ASSIGNMENT: Line by line, give the data again exactly as it appears.

MATERIAL FOR THE TASK:
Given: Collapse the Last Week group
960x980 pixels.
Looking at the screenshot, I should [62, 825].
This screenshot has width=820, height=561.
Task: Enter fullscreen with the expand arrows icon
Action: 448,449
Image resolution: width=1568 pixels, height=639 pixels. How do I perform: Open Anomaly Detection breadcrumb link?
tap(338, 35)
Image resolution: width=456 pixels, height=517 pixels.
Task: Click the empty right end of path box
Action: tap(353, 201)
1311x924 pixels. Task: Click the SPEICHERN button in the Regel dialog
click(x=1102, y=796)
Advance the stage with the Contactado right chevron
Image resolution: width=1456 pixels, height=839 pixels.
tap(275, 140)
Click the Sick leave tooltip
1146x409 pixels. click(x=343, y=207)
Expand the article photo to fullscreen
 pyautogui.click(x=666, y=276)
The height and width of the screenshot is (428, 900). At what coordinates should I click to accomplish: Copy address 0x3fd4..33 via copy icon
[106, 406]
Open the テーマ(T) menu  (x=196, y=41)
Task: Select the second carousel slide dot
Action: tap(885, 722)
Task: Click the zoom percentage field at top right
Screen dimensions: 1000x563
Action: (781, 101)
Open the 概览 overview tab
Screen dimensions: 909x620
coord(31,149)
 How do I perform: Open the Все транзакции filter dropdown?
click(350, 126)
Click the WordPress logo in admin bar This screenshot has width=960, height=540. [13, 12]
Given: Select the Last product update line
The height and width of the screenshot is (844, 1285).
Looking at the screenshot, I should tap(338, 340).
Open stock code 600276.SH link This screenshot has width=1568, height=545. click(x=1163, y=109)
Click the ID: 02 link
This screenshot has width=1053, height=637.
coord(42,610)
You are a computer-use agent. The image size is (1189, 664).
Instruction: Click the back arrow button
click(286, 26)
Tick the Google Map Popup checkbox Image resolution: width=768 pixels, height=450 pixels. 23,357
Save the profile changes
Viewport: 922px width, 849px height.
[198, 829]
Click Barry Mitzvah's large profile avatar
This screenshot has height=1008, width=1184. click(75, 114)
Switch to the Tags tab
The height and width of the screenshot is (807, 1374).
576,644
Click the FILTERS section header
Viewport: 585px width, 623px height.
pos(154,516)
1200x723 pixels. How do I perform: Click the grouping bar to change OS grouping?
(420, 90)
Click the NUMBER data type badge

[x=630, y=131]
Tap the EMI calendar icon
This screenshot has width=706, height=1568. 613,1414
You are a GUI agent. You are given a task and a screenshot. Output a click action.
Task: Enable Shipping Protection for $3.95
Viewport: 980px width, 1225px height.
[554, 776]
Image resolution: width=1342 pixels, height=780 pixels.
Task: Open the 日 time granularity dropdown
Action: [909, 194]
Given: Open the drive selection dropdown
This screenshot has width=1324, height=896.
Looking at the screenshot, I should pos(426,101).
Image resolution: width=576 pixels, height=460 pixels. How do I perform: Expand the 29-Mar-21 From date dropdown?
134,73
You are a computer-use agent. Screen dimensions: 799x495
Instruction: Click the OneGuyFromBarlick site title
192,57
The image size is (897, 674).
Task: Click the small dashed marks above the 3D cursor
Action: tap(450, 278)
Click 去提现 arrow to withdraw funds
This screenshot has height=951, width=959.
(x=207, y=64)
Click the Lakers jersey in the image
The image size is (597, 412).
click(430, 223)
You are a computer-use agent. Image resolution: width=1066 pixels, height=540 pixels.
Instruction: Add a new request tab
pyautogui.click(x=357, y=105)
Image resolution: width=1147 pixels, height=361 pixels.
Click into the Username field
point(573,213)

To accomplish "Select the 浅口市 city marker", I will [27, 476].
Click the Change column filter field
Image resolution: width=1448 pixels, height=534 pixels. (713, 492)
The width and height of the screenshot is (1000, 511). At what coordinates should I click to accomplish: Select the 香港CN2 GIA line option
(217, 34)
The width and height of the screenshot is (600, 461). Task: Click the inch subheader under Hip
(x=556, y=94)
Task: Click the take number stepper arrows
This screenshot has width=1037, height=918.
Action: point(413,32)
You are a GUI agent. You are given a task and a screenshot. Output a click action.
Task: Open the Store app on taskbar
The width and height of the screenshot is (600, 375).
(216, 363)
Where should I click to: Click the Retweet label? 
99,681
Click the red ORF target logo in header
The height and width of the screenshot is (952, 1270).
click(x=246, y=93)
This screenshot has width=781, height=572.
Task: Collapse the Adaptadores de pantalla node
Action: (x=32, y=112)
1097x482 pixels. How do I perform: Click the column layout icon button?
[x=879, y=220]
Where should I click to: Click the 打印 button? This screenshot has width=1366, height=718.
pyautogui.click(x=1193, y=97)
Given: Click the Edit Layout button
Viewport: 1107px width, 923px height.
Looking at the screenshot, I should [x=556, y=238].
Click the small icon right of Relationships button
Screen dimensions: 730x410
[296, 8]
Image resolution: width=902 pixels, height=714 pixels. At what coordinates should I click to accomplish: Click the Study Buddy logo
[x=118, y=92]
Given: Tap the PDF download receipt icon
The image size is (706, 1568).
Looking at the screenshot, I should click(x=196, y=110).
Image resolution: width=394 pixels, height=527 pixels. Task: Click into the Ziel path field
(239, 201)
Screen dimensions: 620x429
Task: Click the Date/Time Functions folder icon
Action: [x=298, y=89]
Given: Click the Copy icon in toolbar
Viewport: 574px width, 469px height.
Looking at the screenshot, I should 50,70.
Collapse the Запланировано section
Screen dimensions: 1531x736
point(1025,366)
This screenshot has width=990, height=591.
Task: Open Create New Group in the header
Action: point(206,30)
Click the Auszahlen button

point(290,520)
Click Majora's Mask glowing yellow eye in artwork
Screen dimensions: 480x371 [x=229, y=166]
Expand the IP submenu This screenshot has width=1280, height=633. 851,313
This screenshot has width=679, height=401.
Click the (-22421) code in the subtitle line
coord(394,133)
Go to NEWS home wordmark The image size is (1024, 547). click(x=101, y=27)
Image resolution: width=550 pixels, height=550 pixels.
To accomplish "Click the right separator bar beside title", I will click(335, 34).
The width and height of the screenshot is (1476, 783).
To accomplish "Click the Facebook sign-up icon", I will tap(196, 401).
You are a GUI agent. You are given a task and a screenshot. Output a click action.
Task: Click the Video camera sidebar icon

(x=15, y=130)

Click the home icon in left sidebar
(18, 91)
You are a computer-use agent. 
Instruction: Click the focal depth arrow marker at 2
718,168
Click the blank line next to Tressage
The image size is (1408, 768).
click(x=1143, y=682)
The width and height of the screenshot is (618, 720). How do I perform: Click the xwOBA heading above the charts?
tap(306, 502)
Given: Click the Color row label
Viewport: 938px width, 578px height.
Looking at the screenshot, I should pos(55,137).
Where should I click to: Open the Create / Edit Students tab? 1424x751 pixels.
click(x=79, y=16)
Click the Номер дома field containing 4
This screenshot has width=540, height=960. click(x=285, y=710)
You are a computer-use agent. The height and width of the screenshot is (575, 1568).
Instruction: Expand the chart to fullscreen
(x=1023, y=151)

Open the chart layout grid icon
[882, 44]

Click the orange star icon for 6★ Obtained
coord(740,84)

ANSWER:
Given: Collapse the Last Week group
960x980 pixels.
Looking at the screenshot, I should [62, 825].
This screenshot has width=820, height=561.
Task: Enter fullscreen with the expand arrows icon
Action: 448,449
Image resolution: width=1568 pixels, height=639 pixels. How do I perform: Open Anomaly Detection breadcrumb link?
tap(338, 35)
Image resolution: width=456 pixels, height=517 pixels.
Task: Click the empty right end of path box
Action: tap(353, 201)
1311x924 pixels. Task: Click the SPEICHERN button in the Regel dialog
click(x=1102, y=796)
Advance the stage with the Contactado right chevron
Image resolution: width=1456 pixels, height=839 pixels.
tap(275, 140)
Click the Sick leave tooltip
1146x409 pixels. click(x=343, y=207)
Expand the article photo to fullscreen
 pyautogui.click(x=666, y=276)
The height and width of the screenshot is (428, 900). At what coordinates should I click to accomplish: Copy address 0x3fd4..33 via copy icon
[106, 406]
Open the テーマ(T) menu  (x=196, y=41)
Task: Select the second carousel slide dot
Action: tap(885, 722)
Task: Click the zoom percentage field at top right
Screen dimensions: 1000x563
Action: (781, 101)
Open the 概览 overview tab
Screen dimensions: 909x620
coord(31,149)
 How do I perform: Open the Все транзакции filter dropdown?
click(350, 126)
Click the WordPress logo in admin bar This screenshot has width=960, height=540. [13, 12]
Given: Select the Last product update line
The height and width of the screenshot is (844, 1285).
Looking at the screenshot, I should tap(338, 340).
Open stock code 600276.SH link This screenshot has width=1568, height=545. click(x=1163, y=109)
Click the ID: 02 link
This screenshot has width=1053, height=637.
coord(42,610)
You are a computer-use agent. The image size is (1189, 664).
Instruction: Click the back arrow button
click(286, 26)
Tick the Google Map Popup checkbox Image resolution: width=768 pixels, height=450 pixels. 23,357
Save the profile changes
Viewport: 922px width, 849px height.
[198, 829]
Click Barry Mitzvah's large profile avatar
This screenshot has height=1008, width=1184. click(75, 114)
Switch to the Tags tab
The height and width of the screenshot is (807, 1374).
576,644
Click the FILTERS section header
Viewport: 585px width, 623px height.
pos(154,516)
1200x723 pixels. How do I perform: Click the grouping bar to change OS grouping?
(420, 90)
Click the NUMBER data type badge

[x=630, y=131]
Tap the EMI calendar icon
This screenshot has width=706, height=1568. 613,1414
You are a GUI agent. You are given a task and a screenshot. Output a click action.
Task: Enable Shipping Protection for $3.95
Viewport: 980px width, 1225px height.
[554, 776]
Image resolution: width=1342 pixels, height=780 pixels.
Task: Open the 日 time granularity dropdown
Action: [909, 194]
Given: Open the drive selection dropdown
This screenshot has width=1324, height=896.
Looking at the screenshot, I should pos(426,101).
Image resolution: width=576 pixels, height=460 pixels. How do I perform: Expand the 29-Mar-21 From date dropdown?
134,73
You are a computer-use agent. Screen dimensions: 799x495
Instruction: Click the OneGuyFromBarlick site title
192,57
The image size is (897, 674).
Task: Click the small dashed marks above the 3D cursor
Action: tap(450, 278)
Click 去提现 arrow to withdraw funds
This screenshot has height=951, width=959.
(x=207, y=64)
Click the Lakers jersey in the image
The image size is (597, 412).
click(430, 223)
You are a computer-use agent. Image resolution: width=1066 pixels, height=540 pixels.
Instruction: Add a new request tab
pyautogui.click(x=357, y=105)
Image resolution: width=1147 pixels, height=361 pixels.
Click into the Username field
point(573,213)

To accomplish "Select the 浅口市 city marker", I will [27, 476].
Click the Change column filter field
Image resolution: width=1448 pixels, height=534 pixels. (713, 492)
The width and height of the screenshot is (1000, 511). At what coordinates should I click to accomplish: Select the 香港CN2 GIA line option
(217, 34)
The width and height of the screenshot is (600, 461). Task: Click the inch subheader under Hip
(x=556, y=94)
Task: Click the take number stepper arrows
This screenshot has width=1037, height=918.
Action: point(413,32)
You are a GUI agent. You are given a task and a screenshot. Output a click action.
Task: Open the Store app on taskbar
The width and height of the screenshot is (600, 375).
(216, 363)
Where should I click to: Click the Retweet label? 
99,681
Click the red ORF target logo in header
The height and width of the screenshot is (952, 1270).
click(x=246, y=93)
This screenshot has width=781, height=572.
Task: Collapse the Adaptadores de pantalla node
Action: (x=32, y=112)
1097x482 pixels. How do I perform: Click the column layout icon button?
[x=879, y=220]
Where should I click to: Click the 打印 button? This screenshot has width=1366, height=718.
pyautogui.click(x=1193, y=97)
Given: Click the Edit Layout button
Viewport: 1107px width, 923px height.
Looking at the screenshot, I should [x=556, y=238].
Click the small icon right of Relationships button
Screen dimensions: 730x410
[296, 8]
Image resolution: width=902 pixels, height=714 pixels. At what coordinates should I click to accomplish: Click the Study Buddy logo
[x=118, y=92]
Given: Tap the PDF download receipt icon
The image size is (706, 1568).
Looking at the screenshot, I should click(x=196, y=110).
Image resolution: width=394 pixels, height=527 pixels. Task: Click into the Ziel path field
(239, 201)
Screen dimensions: 620x429
Task: Click the Date/Time Functions folder icon
Action: [x=298, y=89]
Given: Click the Copy icon in toolbar
Viewport: 574px width, 469px height.
Looking at the screenshot, I should 50,70.
Collapse the Запланировано section
Screen dimensions: 1531x736
point(1025,366)
This screenshot has width=990, height=591.
Task: Open Create New Group in the header
Action: point(206,30)
Click the Auszahlen button

point(290,520)
Click Majora's Mask glowing yellow eye in artwork
Screen dimensions: 480x371 [x=229, y=166]
Expand the IP submenu This screenshot has width=1280, height=633. 851,313
This screenshot has width=679, height=401.
Click the (-22421) code in the subtitle line
coord(394,133)
Go to NEWS home wordmark The image size is (1024, 547). click(x=101, y=27)
Image resolution: width=550 pixels, height=550 pixels.
To accomplish "Click the right separator bar beside title", I will click(335, 34).
The width and height of the screenshot is (1476, 783).
To accomplish "Click the Facebook sign-up icon", I will tap(196, 401).
You are a GUI agent. You are given a task and a screenshot. Output a click action.
Task: Click the Video camera sidebar icon

(x=15, y=130)

Click the home icon in left sidebar
(18, 91)
You are a computer-use agent. 
Instruction: Click the focal depth arrow marker at 2
718,168
Click the blank line next to Tressage
The image size is (1408, 768).
click(x=1143, y=682)
The width and height of the screenshot is (618, 720). How do I perform: Click the xwOBA heading above the charts?
tap(306, 502)
Given: Click the Color row label
Viewport: 938px width, 578px height.
Looking at the screenshot, I should pos(55,137).
Where should I click to: Open the Create / Edit Students tab? 1424x751 pixels.
click(x=79, y=16)
Click the Номер дома field containing 4
This screenshot has width=540, height=960. click(x=285, y=710)
You are a computer-use agent. The height and width of the screenshot is (575, 1568).
Instruction: Expand the chart to fullscreen
(x=1023, y=151)

Open the chart layout grid icon
[882, 44]

Click the orange star icon for 6★ Obtained
coord(740,84)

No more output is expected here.